Artırılmış gerçeklik ilk defa su altında kullanıldı
Su geçirmez kılıfın içine yerleştirilen tablet, su altından akustik sinyaller alıyor. Bu, özeluygulamanın kendini harita üzerinde konumlandırmasını sağlıyor ve dalan kişiyi suyun altında görülmesi gereken şeylere doğru yönlendiriyor.
Profesör Bruno uygulamayı "Tablette nerede olduğumuzu, neler görebileceğimizi ve su altı kalıntılarına dair açıklamaları gösteren bir harita var." diye açıklıyor ve buna ek olarak ilk defa su altında artırılmış gerçekliği kullanma olanağı bulduklarını söylüyor.
Sanal gerçeklik araçlarının dalgıç olmayan insanlar tarafından kullanılabileceği
Avrupa araştırma projesi iMARECULTURE kapsamında geliştirilen uygulama antik şehri ekran üzerinde üç boyutlu olarak yeniden inşa ediyor ve böylece dalış yapan kişiler sualtı kalıntılılarını keşfederken oluşturulan sanal şehir içerisinde yol alıyor.
QR kodlarının (internet üzerinden okutulan barkod) turistlere daha da etkileyici bir deneyim sunmak için deniz tabanına sabitlenmesi mümkün.

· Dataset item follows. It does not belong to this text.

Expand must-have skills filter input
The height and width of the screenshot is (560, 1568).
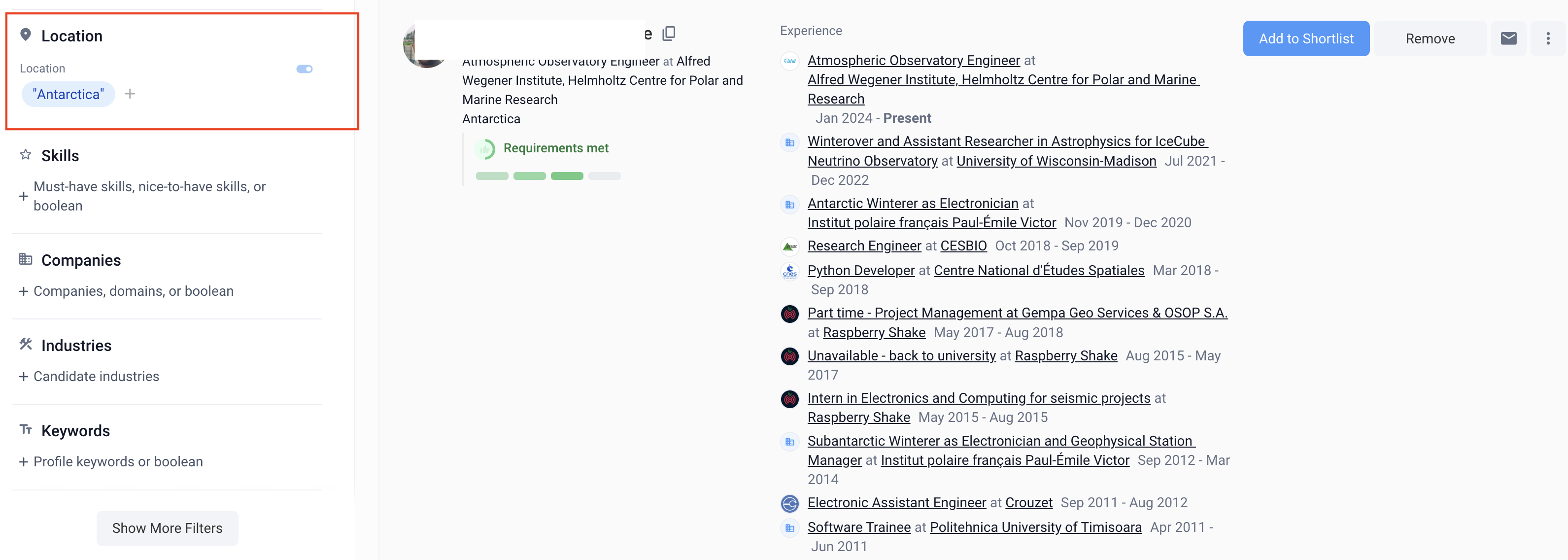coord(142,196)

Ancak bu sanal gerçeklik araçlarının dalgıç olmayan insanlar tarafından kullanılabileceği kesin değil.
Projenin koordinatörü Dimitrios Skarlatos birçok insanın dalmayı bilmediğini ve dolayısıyla antik şehir ve su altı kalıntılarını görme fırsatına erişemediğini ifade ediyor. Bu yüzden farklı sanal gerçeklik araçlarını kullanarak bu bilgiyi halka getirmeye çalıştıklarını anlatıyor.
Sanal gerçeklikle ıslanmadan geçmiş ve günümüz arasında sanal bir dalış
Yerel arkeoloji müzesinde ise bu deneyimi kara üzerinde yaşamak mümkün. Özel gözlük ve kulaklık sayesinde gerçekçi bir sanal dünyaya yerleştirilen kişi ıslanmadan geçmiş ve günümüz arasında sanal bir dalış gerçekleştirebiliyor. Bu deneyimin müze, okul ve hatta evlerde uygulanması planlanıyor.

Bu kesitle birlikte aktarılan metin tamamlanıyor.